Overview

Title

To amend the Internal Revenue Code of 1986 to provide an income tax credit for fertility treatments.

ELI5 AI

H. R. 1878 is a bill that helps people pay for fertility treatments by giving them money back on their taxes. If they spend money on special treatments to help have a baby, they can get some of that money back, like $20,000 for each person or $40,000 for a couple who files taxes together.

Summary AI

H. R. 1878 is a bill that aims to amend the Internal Revenue Code of 1986 to offer an income tax credit for fertility treatments. Individuals who qualify can receive a credit for expenses incurred from assisted reproductive technology, up to $20,000 per year, or up to $40,000 for married couples filing jointly. The credit amount may decrease if a taxpayer's adjusted gross income exceeds certain thresholds. The bill also outlines rules to prevent double benefits where expenses have been reimbursed by insurance or claimed under other credits.

Published

2025-03-05
Congress: 119
Session: 1
Chamber: HOUSE
Status: Introduced in House
Date: 2025-03-05
Package ID: BILLS-119hr1878ih

Bill Statistics

Size

Sections:
3
Words:
1,118
Pages:
5
Sentences:
26

Language

Nouns: 294
Verbs: 76
Adjectives: 68
Adverbs: 4
Numbers: 54
Entities: 72

Complexity

Average Token Length:
3.94
Average Sentence Length:
43.00
Token Entropy:
4.90
Readability (ARI):
21.93

AnalysisAI

Summary of the Bill

The proposed bill, titled the "IVF Access and Affordability Act," aims to provide a financial incentive through the U.S. tax code to individuals undergoing fertility treatments. Specifically, it introduces a tax credit for expenses related to assisted reproductive technology (ART), such as in vitro fertilization (IVF). An individual taxpayer can claim a credit of up to $20,000 annually, with joint filers or surviving spouses eligible for a higher limit of $40,000. The credit is subject to income limitations, reducing as adjusted gross income (AGI) exceeds specified thresholds. Additionally, any unused credits can be carried forward for up to five years.

Significant Issues

One of the key issues lies in the disparity of the credit limits between single filers and joint filers. While joint filers can claim double the amount of single filers, this structure could exacerbate inequalities between different taxpayer groups. Another concern involves the complexity of the income limitation calculation, which might be challenging for taxpayers to comprehend, potentially leading to errors in application. There's also a stipulation requiring married couples to file joint returns to access the credit, which might pose an inconvenience for some. Furthermore, the bill references another act for the definition of ART, which could create understanding barriers for those unfamiliar with the legislation. Lastly, the bill sets a five-year limit for carrying forward unused credits, which might be restrictive for those with fluctuating incomes.

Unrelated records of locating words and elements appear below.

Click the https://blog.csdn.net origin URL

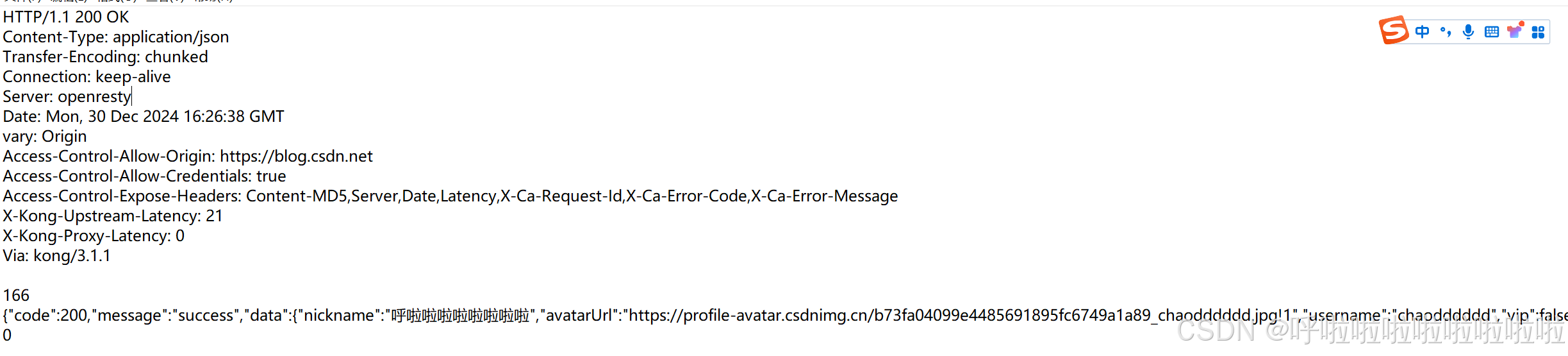pos(296,157)
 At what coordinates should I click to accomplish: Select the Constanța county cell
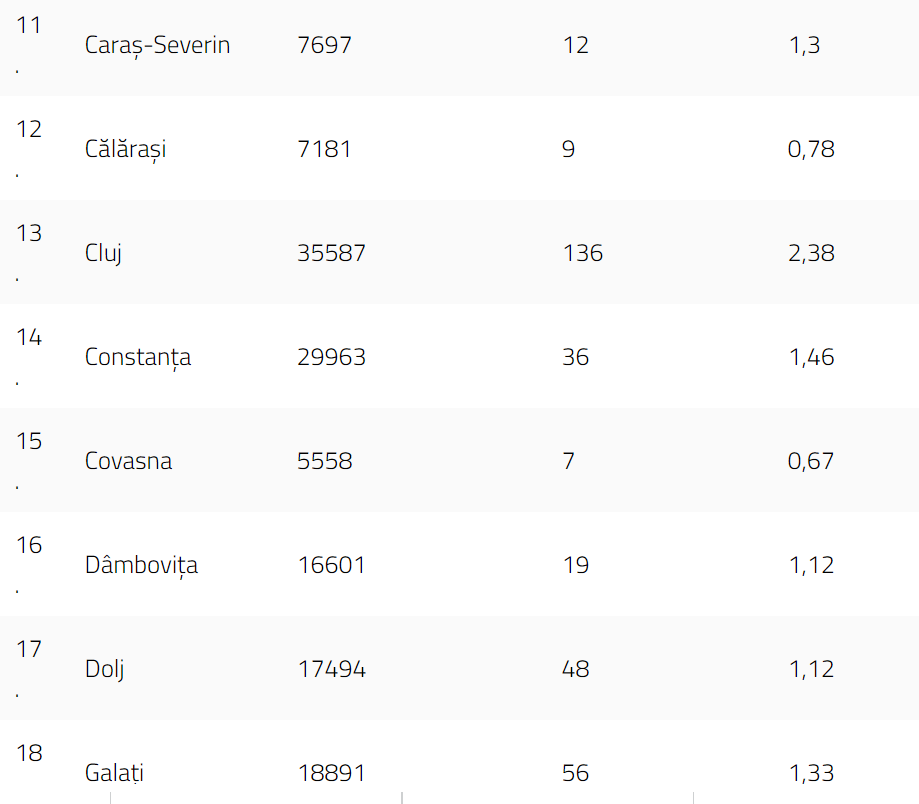(138, 357)
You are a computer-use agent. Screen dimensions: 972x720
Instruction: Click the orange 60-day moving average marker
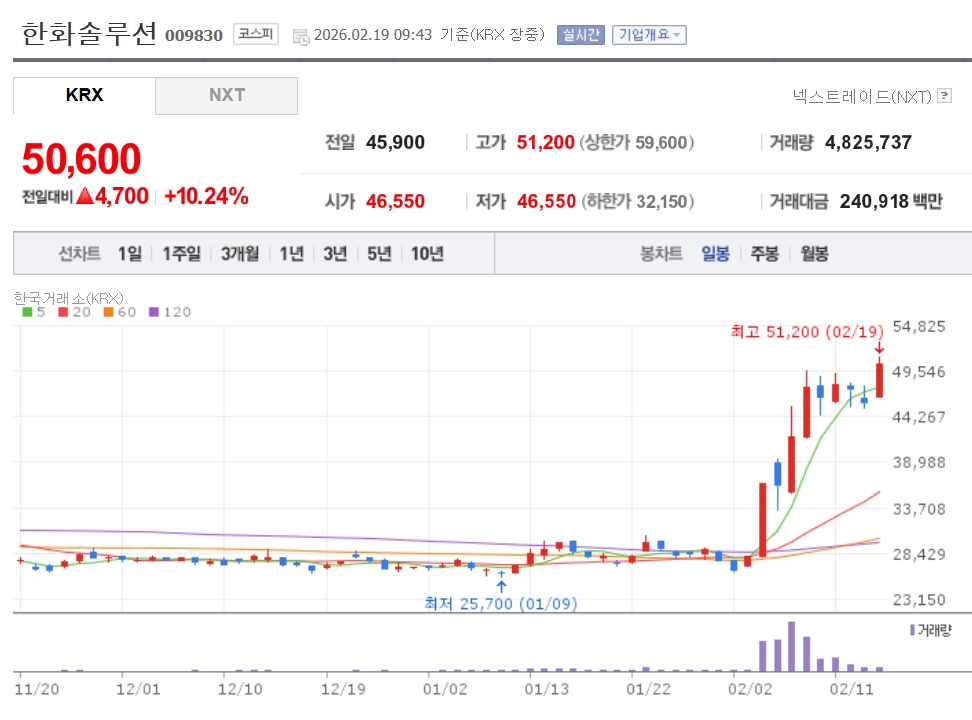tap(108, 312)
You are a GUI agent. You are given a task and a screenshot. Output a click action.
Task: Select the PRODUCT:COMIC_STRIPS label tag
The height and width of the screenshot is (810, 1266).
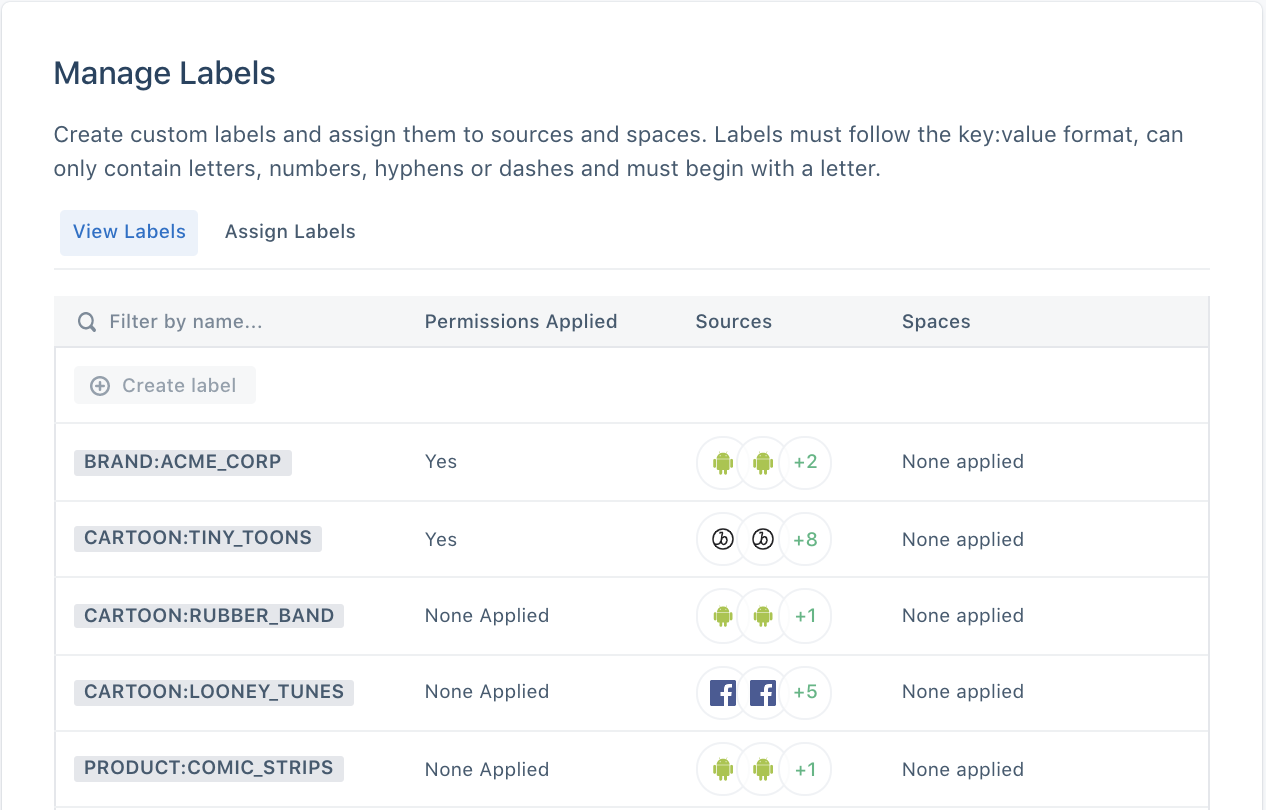pyautogui.click(x=209, y=768)
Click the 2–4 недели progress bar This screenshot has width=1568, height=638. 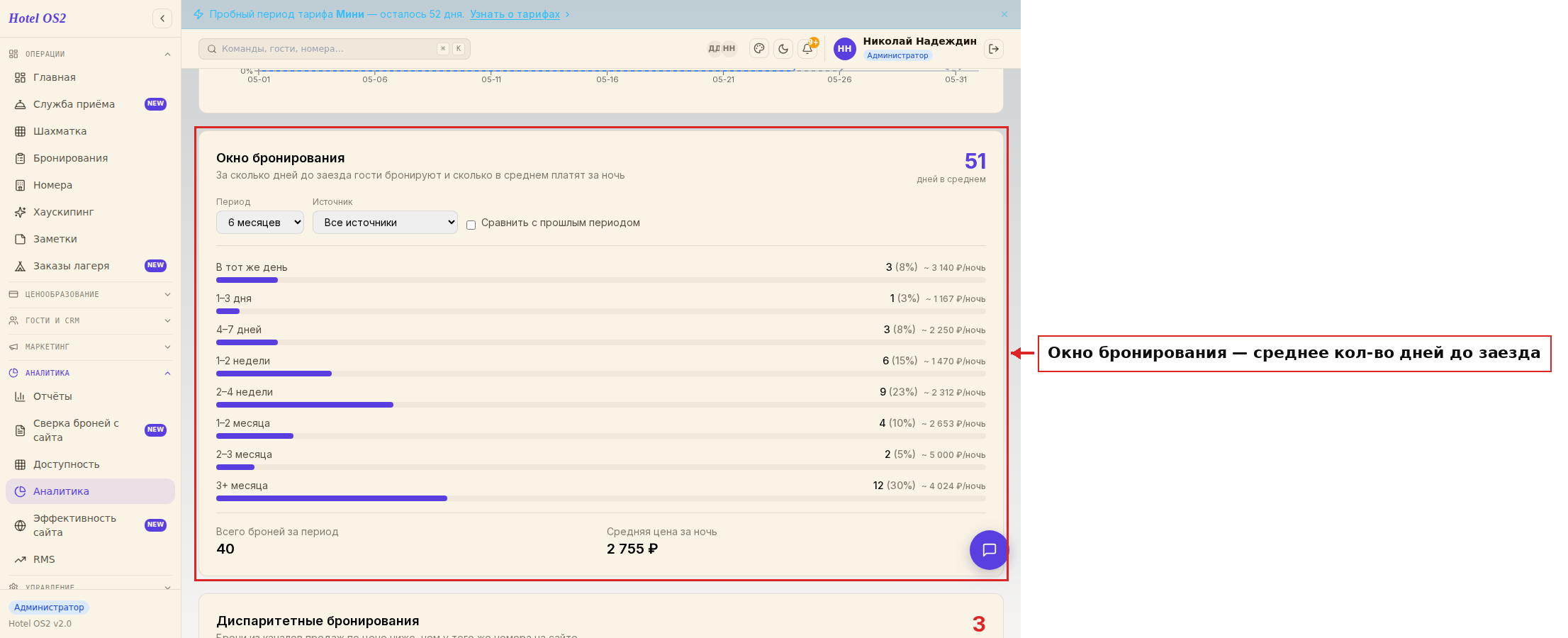coord(601,405)
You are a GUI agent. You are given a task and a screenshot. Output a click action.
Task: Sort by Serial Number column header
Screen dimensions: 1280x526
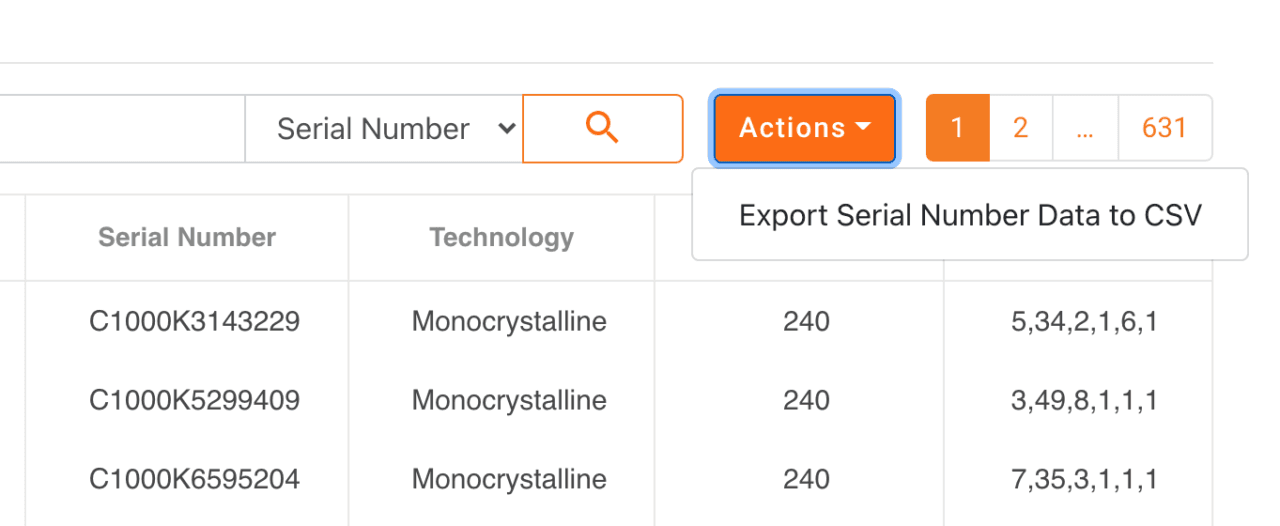click(187, 237)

Impact on the General Public

For the general public, this bill represents a significant shift toward recognizing and supporting the financial burdens associated with fertility treatments. By providing a substantial tax credit, it could make such treatments more accessible and financially feasible for many individuals and families. However, the bill's complexity, particularly around income calculations and joint filing requirements, might confuse and inhibit taxpayers from fully benefiting from the credit.

Impact on Specific Stakeholders

For those undergoing fertility treatments, particularly in higher-income brackets, the bill offers a substantial financial benefit. It may enable more families to pursue ART in hopes of having children. However, lower-income individuals, who often are most impacted by the costs of such medical treatments, might find the income limitation reduces the benefit they receive, potentially creating a disparity based on income.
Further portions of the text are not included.